就農イベントとは
一口に就農イベントといっても、様々な形があります。地方自治体が主催する地方色豊かなものから、人材紹介会社が開催し千人以上が来場する大規模なものも。内容も、ブースを構える生産法人や自治体、農業関連企業から直接話を聞くことができるもの、生産者や専門家の講演やパネルディスカッション形式のものもあります。
「就職活動中の学生から定年退職後の就農を考える50、60代の方まで様々な方が来場されています。全体的には男性が多い印象ですが、子ども連れの夫婦など家族でいらっしゃる方もいます。就農は移住を伴うことがほとんどなので、家族で理解を深めたいのだと思います」と話すのは、就農イベントのひとつ「マイナビ就農フェスト」を主催する株式会社マイナビ農業イベント事業企画部イベント事業運営課課長の谷藤雄一さん。
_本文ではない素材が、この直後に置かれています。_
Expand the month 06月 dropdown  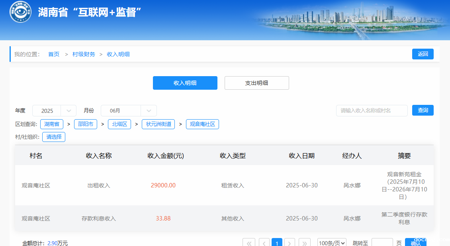point(129,111)
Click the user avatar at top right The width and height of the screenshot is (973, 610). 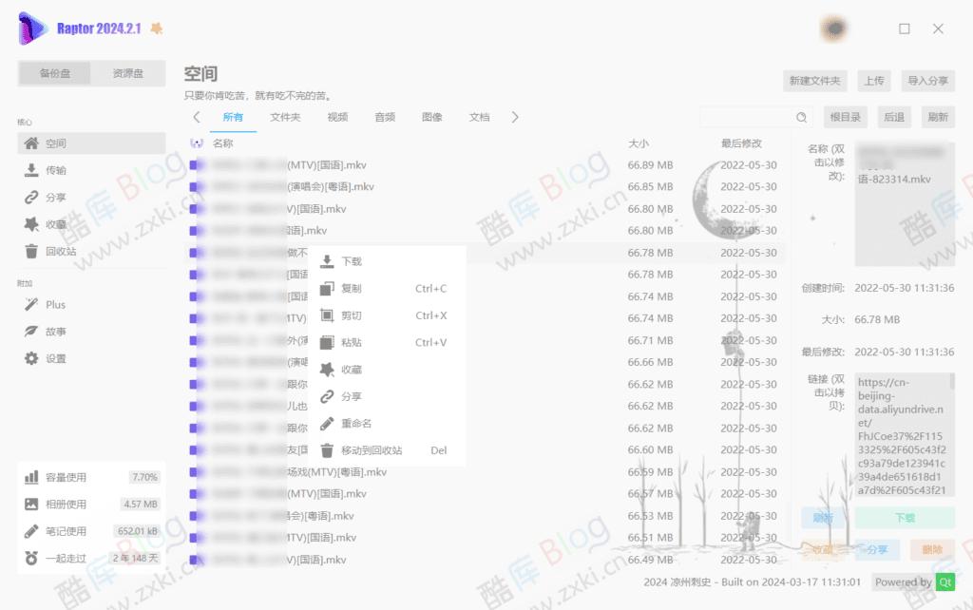pos(833,28)
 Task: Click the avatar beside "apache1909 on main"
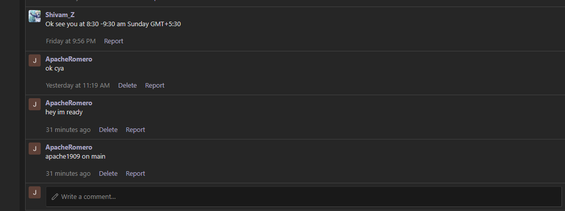[35, 149]
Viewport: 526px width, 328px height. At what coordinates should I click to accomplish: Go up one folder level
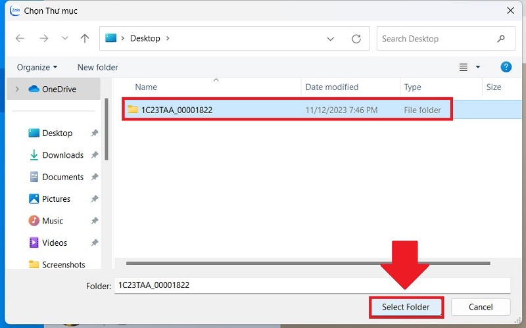[84, 39]
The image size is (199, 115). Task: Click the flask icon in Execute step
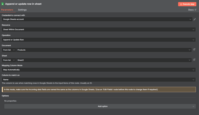181,4
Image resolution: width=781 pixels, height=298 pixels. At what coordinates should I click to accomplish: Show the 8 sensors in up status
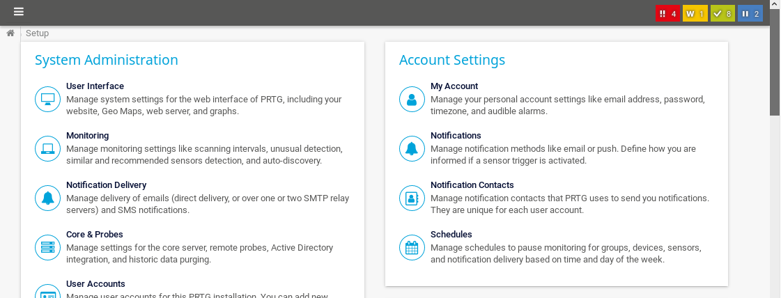tap(722, 13)
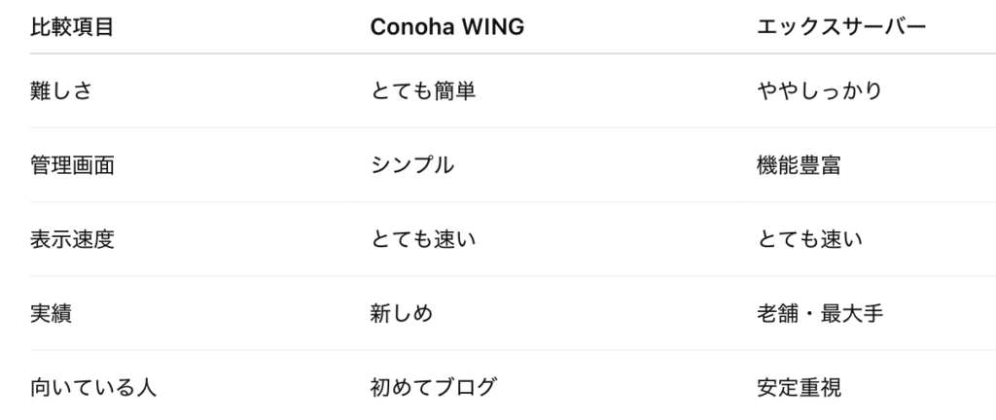
Task: Click とても速い in the Conoha WING column
Action: tap(423, 239)
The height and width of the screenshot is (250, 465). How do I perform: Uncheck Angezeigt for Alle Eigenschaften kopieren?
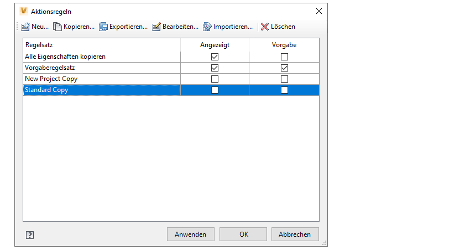215,57
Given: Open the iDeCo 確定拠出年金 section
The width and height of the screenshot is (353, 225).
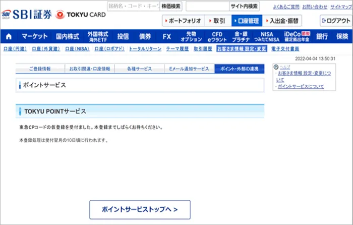Looking at the screenshot, I should click(297, 36).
就農イベントは大都市圏での開催が多いのが現状ですが、一部は全国の主要都市で開催するものもあります。また、大規模な就農相談会の他にも、農林水産業に特化した求人サイトが定期的に実施する就職相談セミナーなどもあります。
例えば、マイナビ就農フェストでは…
では、実際にはどのような情報収集が可能なのでしょうか?
株式会社マイナビが開催しているマイナビ就農フェストに参加してみました。
この日のマイナビ就農フェストは、午前10時から午後5時までの開催。従業員を雇用したい農業法人、独立就農や移住・生活の相談に乗る地方自治体、また、生徒を募集している学校など22のブースが出展しました。
来場者は受付の前に、まず就農を希望する地域や作物、職種などを記入する「コミュニケーションシート」に記入します。コミュニケーションシートは各ブースの担当者に来場目的を的確に伝えるのに役立つだけでなく、来場者自身が希望する就農の形を確認するのにも役立ちます。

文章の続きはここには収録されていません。